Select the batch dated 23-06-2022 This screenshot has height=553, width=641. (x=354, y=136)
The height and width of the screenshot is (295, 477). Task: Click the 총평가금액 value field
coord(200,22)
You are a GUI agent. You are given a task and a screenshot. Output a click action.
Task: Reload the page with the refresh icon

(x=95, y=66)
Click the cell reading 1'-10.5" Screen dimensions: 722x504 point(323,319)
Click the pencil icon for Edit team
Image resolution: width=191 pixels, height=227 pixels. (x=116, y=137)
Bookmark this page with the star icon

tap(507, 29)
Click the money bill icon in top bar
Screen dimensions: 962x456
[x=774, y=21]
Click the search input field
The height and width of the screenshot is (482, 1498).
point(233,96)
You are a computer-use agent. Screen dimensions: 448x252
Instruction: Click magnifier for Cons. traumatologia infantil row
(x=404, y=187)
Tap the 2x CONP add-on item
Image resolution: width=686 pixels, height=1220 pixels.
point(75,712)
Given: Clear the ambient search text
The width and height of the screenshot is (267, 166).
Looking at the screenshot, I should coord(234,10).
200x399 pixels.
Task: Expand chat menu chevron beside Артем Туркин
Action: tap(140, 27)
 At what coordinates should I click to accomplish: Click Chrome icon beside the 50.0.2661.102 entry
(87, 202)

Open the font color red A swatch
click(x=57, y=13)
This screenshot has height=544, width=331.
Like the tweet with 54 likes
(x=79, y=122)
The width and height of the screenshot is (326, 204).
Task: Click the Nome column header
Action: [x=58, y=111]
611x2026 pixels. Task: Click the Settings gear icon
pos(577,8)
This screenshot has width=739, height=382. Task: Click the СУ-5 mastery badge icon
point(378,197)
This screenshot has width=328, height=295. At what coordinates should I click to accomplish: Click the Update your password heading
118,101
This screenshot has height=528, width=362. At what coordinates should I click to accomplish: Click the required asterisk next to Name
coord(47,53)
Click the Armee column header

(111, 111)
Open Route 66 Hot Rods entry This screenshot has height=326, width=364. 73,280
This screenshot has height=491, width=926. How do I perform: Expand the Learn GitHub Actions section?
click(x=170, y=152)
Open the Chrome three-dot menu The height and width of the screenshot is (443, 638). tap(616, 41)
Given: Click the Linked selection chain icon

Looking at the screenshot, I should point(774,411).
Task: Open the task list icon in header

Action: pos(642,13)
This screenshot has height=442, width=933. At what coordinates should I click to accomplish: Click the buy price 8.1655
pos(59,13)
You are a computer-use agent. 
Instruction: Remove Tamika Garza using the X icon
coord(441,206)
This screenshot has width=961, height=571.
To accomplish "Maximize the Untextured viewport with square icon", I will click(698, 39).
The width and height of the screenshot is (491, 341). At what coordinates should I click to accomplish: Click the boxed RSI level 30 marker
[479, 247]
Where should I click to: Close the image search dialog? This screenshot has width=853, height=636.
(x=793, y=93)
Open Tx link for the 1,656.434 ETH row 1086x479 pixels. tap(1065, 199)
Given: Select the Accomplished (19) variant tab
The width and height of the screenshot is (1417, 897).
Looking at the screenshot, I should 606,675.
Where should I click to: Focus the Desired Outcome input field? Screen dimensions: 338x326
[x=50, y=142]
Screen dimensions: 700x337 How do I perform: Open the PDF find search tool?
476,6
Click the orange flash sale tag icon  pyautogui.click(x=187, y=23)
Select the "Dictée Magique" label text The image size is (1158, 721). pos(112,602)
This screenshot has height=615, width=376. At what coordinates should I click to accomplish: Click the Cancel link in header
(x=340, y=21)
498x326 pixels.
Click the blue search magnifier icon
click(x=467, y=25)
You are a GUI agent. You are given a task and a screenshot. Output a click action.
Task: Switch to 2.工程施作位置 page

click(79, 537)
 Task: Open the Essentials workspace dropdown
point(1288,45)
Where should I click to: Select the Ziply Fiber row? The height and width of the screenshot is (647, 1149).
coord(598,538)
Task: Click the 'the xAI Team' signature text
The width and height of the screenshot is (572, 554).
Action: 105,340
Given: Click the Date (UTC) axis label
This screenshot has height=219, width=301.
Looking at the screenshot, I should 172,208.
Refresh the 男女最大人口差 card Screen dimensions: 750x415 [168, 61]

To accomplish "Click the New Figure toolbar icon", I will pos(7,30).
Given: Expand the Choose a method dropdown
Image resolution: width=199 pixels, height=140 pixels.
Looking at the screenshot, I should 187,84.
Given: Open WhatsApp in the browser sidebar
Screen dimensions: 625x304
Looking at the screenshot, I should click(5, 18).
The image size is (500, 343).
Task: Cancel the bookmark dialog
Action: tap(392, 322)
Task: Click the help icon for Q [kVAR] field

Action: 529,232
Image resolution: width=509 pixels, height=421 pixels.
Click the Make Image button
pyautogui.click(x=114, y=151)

● ● ● ● ● ● ●

● What the exercise asks
With no line skipped, output the listing in full.

● Response for this exercise
Select the batch dated 23-06-2022 This screenshot has height=553, width=641. (x=354, y=136)
The height and width of the screenshot is (295, 477). Task: Click the 총평가금액 value field
coord(200,22)
You are a GUI agent. You are given a task and a screenshot. Output a click action.
Task: Reload the page with the refresh icon

(x=95, y=66)
Click the cell reading 1'-10.5" Screen dimensions: 722x504 point(323,319)
Click the pencil icon for Edit team
Image resolution: width=191 pixels, height=227 pixels. (x=116, y=137)
Bookmark this page with the star icon

tap(507, 29)
Click the money bill icon in top bar
Screen dimensions: 962x456
[x=774, y=21]
Click the search input field
The height and width of the screenshot is (482, 1498).
point(233,96)
You are a computer-use agent. Screen dimensions: 448x252
Instruction: Click magnifier for Cons. traumatologia infantil row
(x=404, y=187)
Tap the 2x CONP add-on item
Image resolution: width=686 pixels, height=1220 pixels.
point(75,712)
Given: Clear the ambient search text
The width and height of the screenshot is (267, 166).
Looking at the screenshot, I should coord(234,10).
200x399 pixels.
Task: Expand chat menu chevron beside Артем Туркин
Action: tap(140, 27)
 At what coordinates should I click to accomplish: Click Chrome icon beside the 50.0.2661.102 entry
(87, 202)

Open the font color red A swatch
click(x=57, y=13)
This screenshot has height=544, width=331.
Like the tweet with 54 likes
(x=79, y=122)
The width and height of the screenshot is (326, 204).
Task: Click the Nome column header
Action: [x=58, y=111]
611x2026 pixels. Task: Click the Settings gear icon
pos(577,8)
This screenshot has width=739, height=382. Task: Click the СУ-5 mastery badge icon
point(378,197)
This screenshot has width=328, height=295. At what coordinates should I click to accomplish: Click the Update your password heading
118,101
This screenshot has height=528, width=362. At what coordinates should I click to accomplish: Click the required asterisk next to Name
coord(47,53)
Click the Armee column header

(111, 111)
Open Route 66 Hot Rods entry This screenshot has height=326, width=364. 73,280
This screenshot has height=491, width=926. How do I perform: Expand the Learn GitHub Actions section?
click(x=170, y=152)
Open the Chrome three-dot menu The height and width of the screenshot is (443, 638). tap(616, 41)
Given: Click the Linked selection chain icon

Looking at the screenshot, I should point(774,411).
Task: Open the task list icon in header

Action: pos(642,13)
This screenshot has height=442, width=933. At what coordinates should I click to accomplish: Click the buy price 8.1655
pos(59,13)
You are a computer-use agent. 
Instruction: Remove Tamika Garza using the X icon
coord(441,206)
This screenshot has width=961, height=571.
To accomplish "Maximize the Untextured viewport with square icon", I will click(698, 39).
The width and height of the screenshot is (491, 341). At what coordinates should I click to accomplish: Click the boxed RSI level 30 marker
[479, 247]
Where should I click to: Close the image search dialog? This screenshot has width=853, height=636.
(x=793, y=93)
Open Tx link for the 1,656.434 ETH row 1086x479 pixels. tap(1065, 199)
Given: Select the Accomplished (19) variant tab
The width and height of the screenshot is (1417, 897).
Looking at the screenshot, I should 606,675.
Where should I click to: Focus the Desired Outcome input field? Screen dimensions: 338x326
[x=50, y=142]
Screen dimensions: 700x337 How do I perform: Open the PDF find search tool?
476,6
Click the orange flash sale tag icon  pyautogui.click(x=187, y=23)
Select the "Dictée Magique" label text The image size is (1158, 721). pos(112,602)
This screenshot has height=615, width=376. At what coordinates should I click to accomplish: Click the Cancel link in header
(x=340, y=21)
498x326 pixels.
Click the blue search magnifier icon
click(x=467, y=25)
You are a GUI agent. You are given a task and a screenshot. Output a click action.
Task: Switch to 2.工程施作位置 page

click(79, 537)
 Task: Open the Essentials workspace dropdown
point(1288,45)
Where should I click to: Select the Ziply Fiber row? The height and width of the screenshot is (647, 1149).
coord(598,538)
Task: Click the 'the xAI Team' signature text
The width and height of the screenshot is (572, 554).
Action: 105,340
Given: Click the Date (UTC) axis label
This screenshot has height=219, width=301.
Looking at the screenshot, I should 172,208.
Refresh the 男女最大人口差 card Screen dimensions: 750x415 [168, 61]

To accomplish "Click the New Figure toolbar icon", I will pos(7,30).
Given: Expand the Choose a method dropdown
Image resolution: width=199 pixels, height=140 pixels.
Looking at the screenshot, I should 187,84.
Given: Open WhatsApp in the browser sidebar
Screen dimensions: 625x304
Looking at the screenshot, I should click(5, 18).
The image size is (500, 343).
Task: Cancel the bookmark dialog
Action: tap(392, 322)
Task: Click the help icon for Q [kVAR] field

Action: 529,232
Image resolution: width=509 pixels, height=421 pixels.
Click the Make Image button
pyautogui.click(x=114, y=151)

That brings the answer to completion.